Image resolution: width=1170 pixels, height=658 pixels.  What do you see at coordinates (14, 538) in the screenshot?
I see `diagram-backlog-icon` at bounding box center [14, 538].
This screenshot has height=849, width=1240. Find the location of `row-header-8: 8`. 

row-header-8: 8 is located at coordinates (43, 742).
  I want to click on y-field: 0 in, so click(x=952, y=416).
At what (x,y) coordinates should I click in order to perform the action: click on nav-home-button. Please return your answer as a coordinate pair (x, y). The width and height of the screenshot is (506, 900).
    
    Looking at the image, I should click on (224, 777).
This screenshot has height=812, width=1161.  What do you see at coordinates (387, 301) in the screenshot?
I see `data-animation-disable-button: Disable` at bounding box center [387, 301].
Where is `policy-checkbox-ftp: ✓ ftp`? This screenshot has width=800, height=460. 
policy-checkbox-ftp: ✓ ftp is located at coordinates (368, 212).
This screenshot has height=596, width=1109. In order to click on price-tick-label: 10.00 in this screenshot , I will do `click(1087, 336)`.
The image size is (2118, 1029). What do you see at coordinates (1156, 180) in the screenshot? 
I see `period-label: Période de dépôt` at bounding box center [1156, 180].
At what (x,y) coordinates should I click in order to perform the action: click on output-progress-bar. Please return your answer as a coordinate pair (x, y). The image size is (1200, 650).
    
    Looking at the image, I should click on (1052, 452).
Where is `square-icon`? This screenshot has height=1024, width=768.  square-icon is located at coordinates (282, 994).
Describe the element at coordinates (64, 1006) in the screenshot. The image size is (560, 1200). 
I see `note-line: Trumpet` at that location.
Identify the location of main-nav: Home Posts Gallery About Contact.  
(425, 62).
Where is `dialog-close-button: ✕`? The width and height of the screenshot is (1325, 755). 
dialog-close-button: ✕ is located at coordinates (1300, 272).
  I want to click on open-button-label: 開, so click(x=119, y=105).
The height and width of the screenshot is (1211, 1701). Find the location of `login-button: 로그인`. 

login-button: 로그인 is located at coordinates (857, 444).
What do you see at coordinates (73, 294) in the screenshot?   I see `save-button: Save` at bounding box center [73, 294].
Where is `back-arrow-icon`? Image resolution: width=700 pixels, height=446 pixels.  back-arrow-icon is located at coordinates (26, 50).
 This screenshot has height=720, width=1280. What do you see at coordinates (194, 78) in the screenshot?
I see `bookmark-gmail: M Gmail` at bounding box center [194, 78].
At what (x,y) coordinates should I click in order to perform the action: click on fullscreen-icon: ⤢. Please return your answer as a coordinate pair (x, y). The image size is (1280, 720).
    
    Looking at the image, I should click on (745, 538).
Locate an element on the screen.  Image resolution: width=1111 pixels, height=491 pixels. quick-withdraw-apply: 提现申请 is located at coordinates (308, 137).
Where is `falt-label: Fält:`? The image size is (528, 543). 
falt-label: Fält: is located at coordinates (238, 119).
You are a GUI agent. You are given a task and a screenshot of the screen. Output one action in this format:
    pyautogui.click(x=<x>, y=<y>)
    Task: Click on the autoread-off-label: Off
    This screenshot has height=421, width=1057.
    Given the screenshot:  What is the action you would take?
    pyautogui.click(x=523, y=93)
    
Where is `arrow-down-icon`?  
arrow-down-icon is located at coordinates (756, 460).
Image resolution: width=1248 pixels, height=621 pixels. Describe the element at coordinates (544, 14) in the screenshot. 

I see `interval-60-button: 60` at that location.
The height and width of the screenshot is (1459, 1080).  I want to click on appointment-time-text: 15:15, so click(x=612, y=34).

*Problem requirements*
Count the lines in the records above that contain the string "icon". Reply with the number only.

*Exercise response*
6